• [PROBLEM REQUIREMENTS]:
For each statement below, say yes or no to whether it agrees with the passage on Barretto's career, and quote the words that decide it: (a) Barretto's second album was titled Complicated; (b) Claudine stayed with Magkaribal for the whole production; (c) Barretto joined Huwag Ka Lang Mawawala because Judy Ann Santos asked her to.

• [QUOTED PASSAGE]:
In 2008, Barretto released her debut album Unexpected to signal the launch of her music career. She released the single "Please Don't Ask Me" in support of the album. She promoted Unexpected through a series of mall shows around the country. In that same year, Barretto returned to acting through an episode of Maalaala Mo Kaya where she played a mistress of a politician, opposite Phillip Salvador and Tonton Gutierrez. It was in this drama anthology that Barretto finally won her first acting award, PMPC Star Awards for TV's Best Single Performance by an Actress. A year later, she released her second album entitled Complicated and released the single "Ready to Take a Chance Again". Barretto was once again involved in a controversial relationship with Rodolfo "Dody" Puno, the Executive Director of the Road Board of the Department of Public Works and Highways. Rumors broke out that both Barretto and singer Pops Fernandez were receiving commission from the funds of the Department of Public Works and Highways, as allotted by Puno himself.

===2010–2015: Award wins and acting in primetime dramas===
In 2010, Barretto returned to do another episode in Maalaala Mo Kaya portraying a widow who falls in love with a parish priest, which was portrayed by Jomari Yllana. Barretto again won another the award for Best Single Performance by an Actress in the PMPC Star Awards for Television, marking her second win in this category. Barretto embarked in her biggest television project in 2010 with the drama series Magkaribal, which originally featured Barretto opposite sister Claudine, however, the latter moved to rival network GMA during the show's pre-production. Magkaribal starred Barretto alongside actress Bea Alonzo (who became Claudine's replacement), Angel Aquino and model-actor Derek Ramsay. In that same year, Bench launched Barretto's first perfume line called Greta. Barretto won the award for Best Drama Actress in the PMPC Star Awards for Television for Magkaribal a year later. After the success of the show, Barretto was slated to star in Alta, a drama series about high society and the mining industry, with KC Concepcion and Angelica Panganiban, but the show was shelved in 2012. It was because of the cancellation of Alta that she was offered the role of Ashi Behati in Princess and I in which she portrayed the main villain to the lead stars Kathryn Bernardo and Daniel Padilla. In 2013, Barretto joined the cast of Huwag Ka Lang Mawawala at the request of the show's lead actress, Judy Ann Santos. Two months later, Barretto debuted in her first Cinemalaya film entry entitled The Diplomat Hotel.

Pointing records for text and elements:

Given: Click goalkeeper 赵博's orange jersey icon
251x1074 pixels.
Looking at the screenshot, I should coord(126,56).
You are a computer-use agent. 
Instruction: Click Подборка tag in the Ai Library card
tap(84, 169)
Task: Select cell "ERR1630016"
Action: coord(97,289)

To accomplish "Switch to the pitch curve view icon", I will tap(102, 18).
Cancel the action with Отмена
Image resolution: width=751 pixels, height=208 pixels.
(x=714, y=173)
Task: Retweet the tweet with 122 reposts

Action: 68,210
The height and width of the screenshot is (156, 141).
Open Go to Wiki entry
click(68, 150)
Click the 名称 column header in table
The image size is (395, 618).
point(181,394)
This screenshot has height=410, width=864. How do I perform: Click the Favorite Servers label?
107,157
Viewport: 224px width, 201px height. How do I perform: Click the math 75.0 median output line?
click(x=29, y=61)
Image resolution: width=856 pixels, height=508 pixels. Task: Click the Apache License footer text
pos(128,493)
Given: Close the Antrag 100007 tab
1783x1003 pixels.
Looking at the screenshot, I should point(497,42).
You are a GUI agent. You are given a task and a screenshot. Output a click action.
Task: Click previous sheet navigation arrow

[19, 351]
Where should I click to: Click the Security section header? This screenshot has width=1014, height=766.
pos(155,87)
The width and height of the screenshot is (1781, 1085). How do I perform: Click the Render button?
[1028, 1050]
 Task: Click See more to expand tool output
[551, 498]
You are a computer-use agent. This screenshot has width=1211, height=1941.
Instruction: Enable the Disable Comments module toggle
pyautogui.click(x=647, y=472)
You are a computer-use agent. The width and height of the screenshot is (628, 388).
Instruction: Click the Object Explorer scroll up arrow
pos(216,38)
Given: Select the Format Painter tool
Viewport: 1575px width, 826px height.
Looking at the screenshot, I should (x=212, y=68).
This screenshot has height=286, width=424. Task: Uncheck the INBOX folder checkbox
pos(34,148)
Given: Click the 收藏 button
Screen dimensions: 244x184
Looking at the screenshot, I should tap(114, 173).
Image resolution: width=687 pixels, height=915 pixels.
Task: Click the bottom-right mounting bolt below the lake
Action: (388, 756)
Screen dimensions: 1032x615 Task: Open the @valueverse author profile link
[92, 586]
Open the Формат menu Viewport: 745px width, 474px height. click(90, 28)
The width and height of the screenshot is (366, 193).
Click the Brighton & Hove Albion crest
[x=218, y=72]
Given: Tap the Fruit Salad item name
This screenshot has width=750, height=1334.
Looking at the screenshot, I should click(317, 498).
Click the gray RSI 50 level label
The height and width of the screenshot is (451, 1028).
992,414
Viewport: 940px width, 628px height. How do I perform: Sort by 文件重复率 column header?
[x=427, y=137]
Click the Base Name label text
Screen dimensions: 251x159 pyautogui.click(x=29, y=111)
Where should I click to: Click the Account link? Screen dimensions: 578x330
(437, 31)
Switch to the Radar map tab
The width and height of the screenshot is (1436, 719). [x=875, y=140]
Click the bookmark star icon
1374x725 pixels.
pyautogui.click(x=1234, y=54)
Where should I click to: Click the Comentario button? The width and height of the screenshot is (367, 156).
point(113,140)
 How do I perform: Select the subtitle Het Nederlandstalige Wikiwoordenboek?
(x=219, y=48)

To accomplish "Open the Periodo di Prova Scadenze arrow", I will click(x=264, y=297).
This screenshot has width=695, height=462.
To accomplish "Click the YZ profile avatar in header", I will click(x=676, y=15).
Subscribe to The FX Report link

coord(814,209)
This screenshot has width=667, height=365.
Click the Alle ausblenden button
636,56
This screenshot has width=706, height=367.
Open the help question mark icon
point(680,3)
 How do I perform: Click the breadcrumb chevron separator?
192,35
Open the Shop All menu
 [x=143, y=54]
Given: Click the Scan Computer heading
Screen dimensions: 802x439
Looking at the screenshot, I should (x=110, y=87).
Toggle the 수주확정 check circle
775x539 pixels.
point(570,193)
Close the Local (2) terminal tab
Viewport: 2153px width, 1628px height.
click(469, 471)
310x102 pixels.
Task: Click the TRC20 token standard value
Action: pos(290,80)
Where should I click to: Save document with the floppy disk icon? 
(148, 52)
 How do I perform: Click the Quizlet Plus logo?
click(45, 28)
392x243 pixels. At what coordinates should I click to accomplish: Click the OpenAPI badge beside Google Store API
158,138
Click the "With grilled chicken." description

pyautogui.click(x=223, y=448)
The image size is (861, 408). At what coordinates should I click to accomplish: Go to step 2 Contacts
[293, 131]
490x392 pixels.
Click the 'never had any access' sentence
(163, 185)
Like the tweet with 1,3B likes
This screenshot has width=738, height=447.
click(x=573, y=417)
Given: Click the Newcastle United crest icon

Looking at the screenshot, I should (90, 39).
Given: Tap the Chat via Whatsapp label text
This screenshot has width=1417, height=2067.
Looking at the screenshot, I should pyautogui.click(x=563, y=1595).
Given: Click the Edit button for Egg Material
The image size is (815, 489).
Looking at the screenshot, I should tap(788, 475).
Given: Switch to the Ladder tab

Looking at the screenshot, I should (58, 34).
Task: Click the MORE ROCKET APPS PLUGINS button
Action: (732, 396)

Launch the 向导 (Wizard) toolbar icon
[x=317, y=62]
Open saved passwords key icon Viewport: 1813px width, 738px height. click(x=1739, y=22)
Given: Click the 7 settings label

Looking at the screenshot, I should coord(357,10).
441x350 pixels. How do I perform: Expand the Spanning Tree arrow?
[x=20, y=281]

• [TASK OUTPUT]:
(a) Yes: "A year later, she released her second album entitled Complicated"
(b) No: "the latter moved to rival network GMA during the show's pre-production"
(c) Yes: "Barretto joined the cast of Huwag Ka Lang Mawawala at the request of the show's lead actress, Judy Ann Santos"